Records

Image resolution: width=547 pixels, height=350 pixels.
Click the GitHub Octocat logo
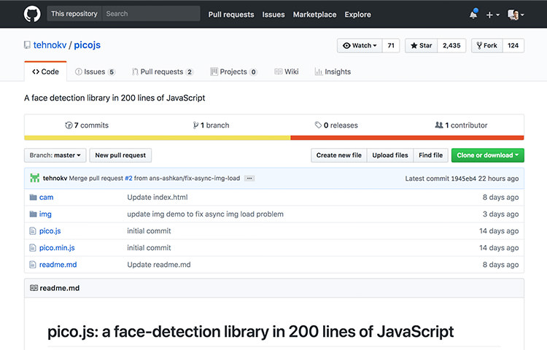pos(31,14)
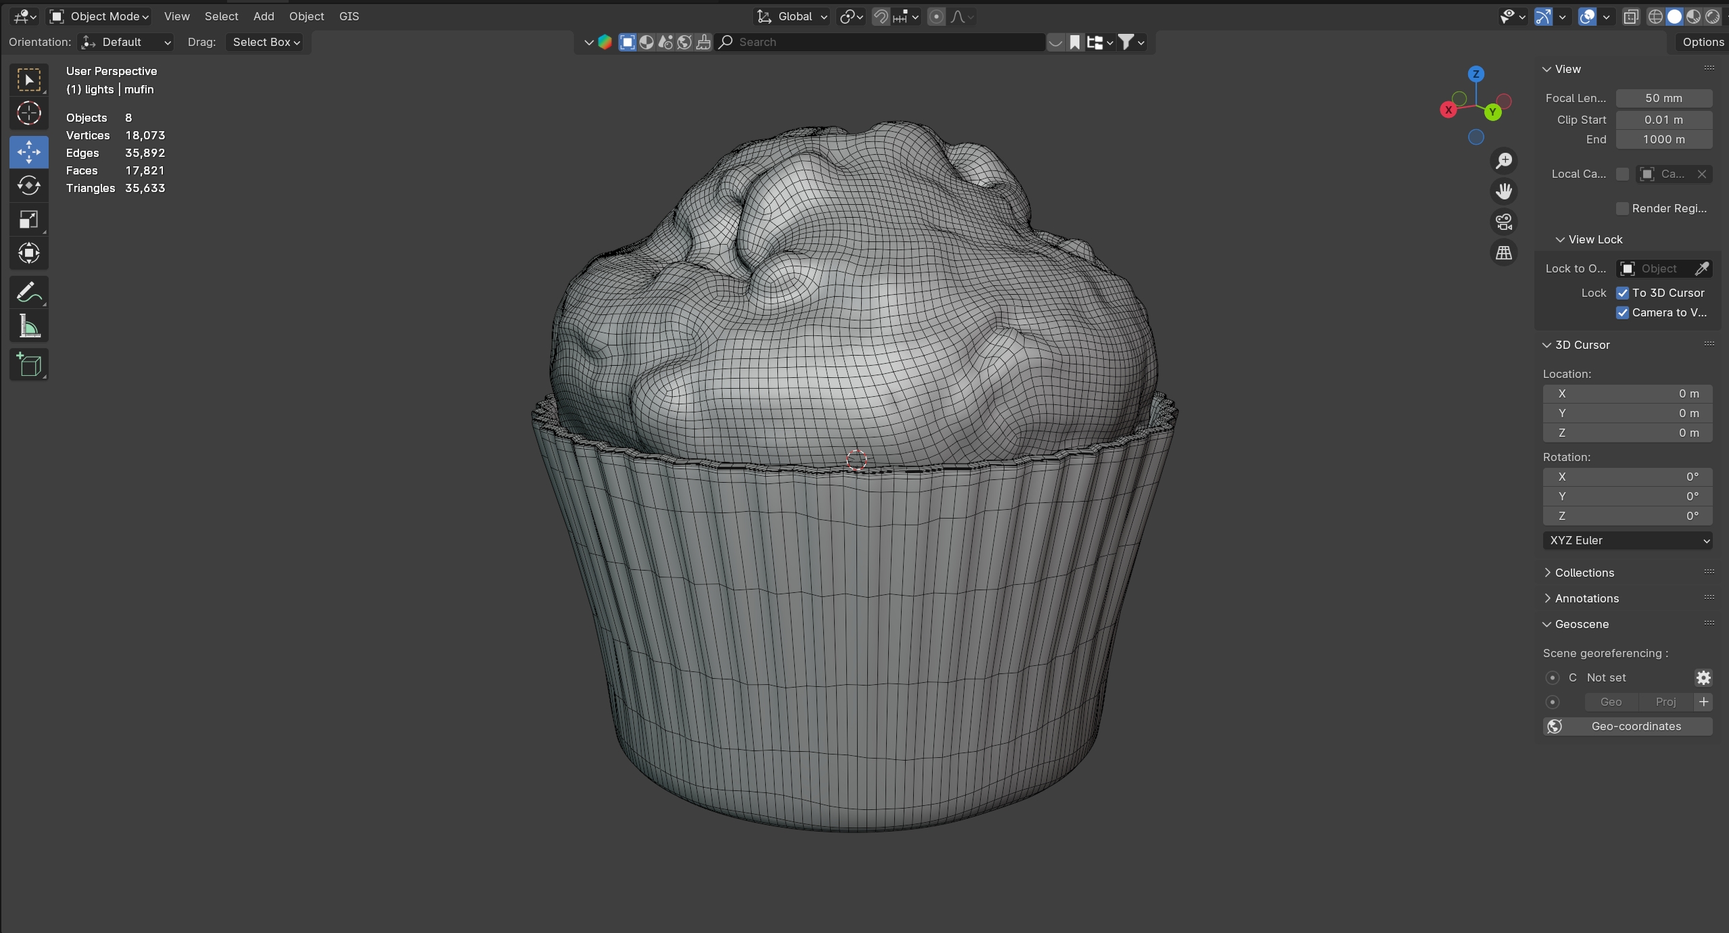The image size is (1729, 933).
Task: Click the Options button
Action: pyautogui.click(x=1702, y=42)
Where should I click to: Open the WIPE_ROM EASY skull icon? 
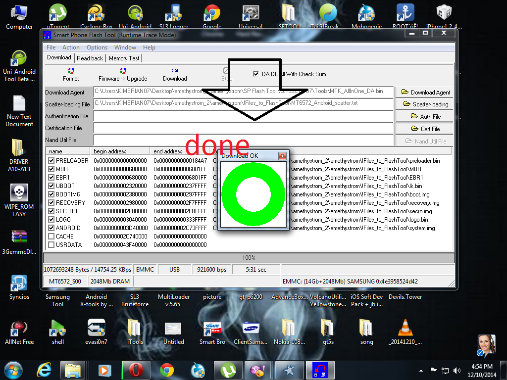click(x=19, y=194)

→ What the exercise asks: Copy every one of the lines above word for word, and leave the pictures out of your copy.

→ Written response:
Image resolution: width=547 pixels, height=350 pixels.
Click the GitHub Octocat logo
pos(31,14)
The image size is (1729, 933).
Task: Click the Options button
Action: pyautogui.click(x=1702, y=42)
Where should I click to: Open the WIPE_ROM EASY skull icon? 
click(x=19, y=194)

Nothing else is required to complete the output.